Similar to the export and
import utility, Data Pump export and import utilities are extremely useful for migrating
especially large databases from an operating system and importing them into a
database running on a different platform and operating system in a short amount
of time.

The Oracle supplied package,
DBMS_DATAPUMP, can be used to implement the API, through which you can access the
Data Pump export and import utilities programmatically. In other words, we can
create a much powerful, custom Data Pump utility using Data Pump technology, if
you have hundreds of databases to manage.

One of the interesting points
is how Data Pump initiates the export session. In the traditional export
utility, the user process writes the exported data to the disk that is
requested from the server process, as a part of regular session. The Data Pump
expdp – user process launches a server-side process or job that writes data to
disks on the server node, and this process runs independently of the session
established by expdp client. However, similar to the traditional export
utility, Data Pump writes the data into dump files in an Oracle proprietary
format that only the Data Pump import utility can understand.

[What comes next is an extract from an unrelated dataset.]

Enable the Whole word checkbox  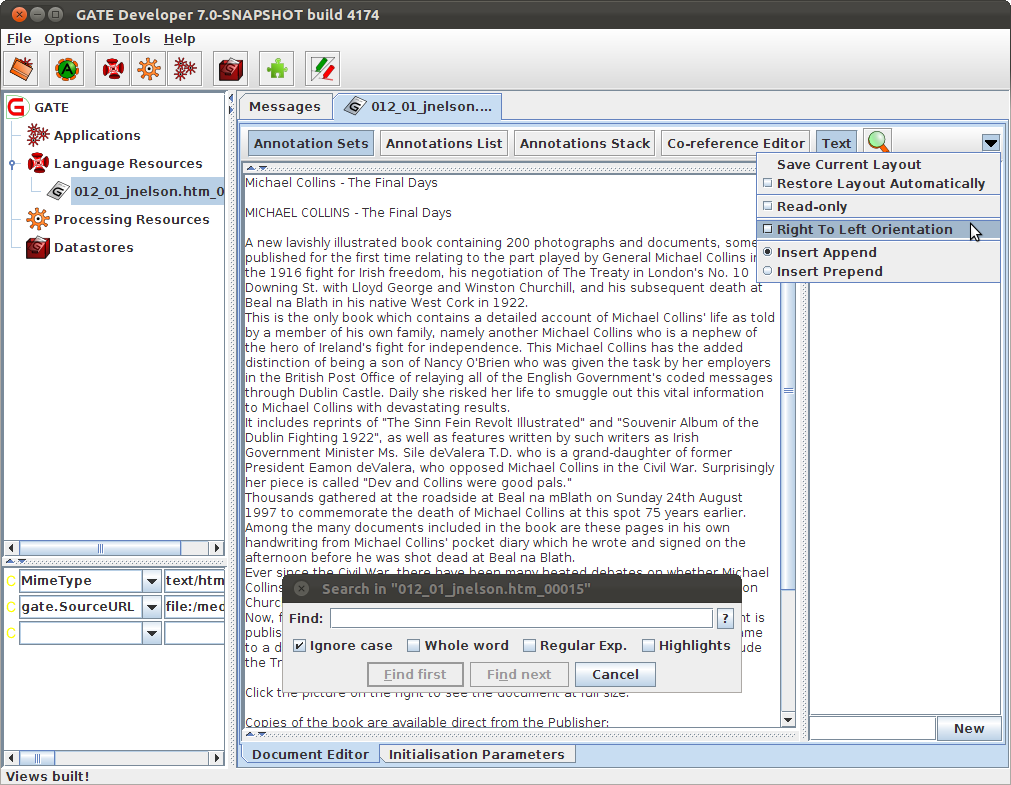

New Features of Data Dump that improve the performance of Data
movement:

Below are some of the
features that differentiate the traditional export and import utility from Data
Pump. These features not only enhance the speed of the data transfer but also
are handy for the DBA to asses how the job would run before actually running
Data Dump.

  • Parallel Threads: The parallel parameter specifies the
    maximum number of threads of active execution operating on behalf of the export
    job. This execution set consists of a combination of worker processes and
    parallel I/O server processes. Because each active worker processes or I/O
    server process works on one active file at a time, the DBA must specify a sufficient
    number of files. Therefore, the value the DBA specifies for this parameter should
    be less than or equal to the number of files in the dump file set.
    This important parameter helps the DBA to make a trade-off
    between resource consummation and the elapsed time.

  • Ability to
    restart the job:
    The
    ability to restart a job is an extremely useful feature if DBA is involved in
    moving large amounts of data. The Data Pump job can be restarted without any
    data loss or corruption after unexpected failure or if the DBA stopped the job
    with stop_job parameter.

  • Ability to
    detach from and reattach the job:
    This allows other DBAs to monitor jobs from multiple locations.
    We can attach the Data Pump export and import utilities to one job at a time
    but we can have multiple clients attached to the same job.

  • Support for
    export and import operations over the network:
    The NETWORK_LINK parameter initiates an export using
    a database link. It means that the system, to which expdp is connected, contacts
    the source database referenced by the source_database_link, retrieves data from
    it and writes the data to a dump file set back on the connected system.

  • Ability to change the name of
    source datafile to a different name:
    The
    DBA can change the name of the source datafile to a different name in all
    DDL statements where the source datafile is referenced.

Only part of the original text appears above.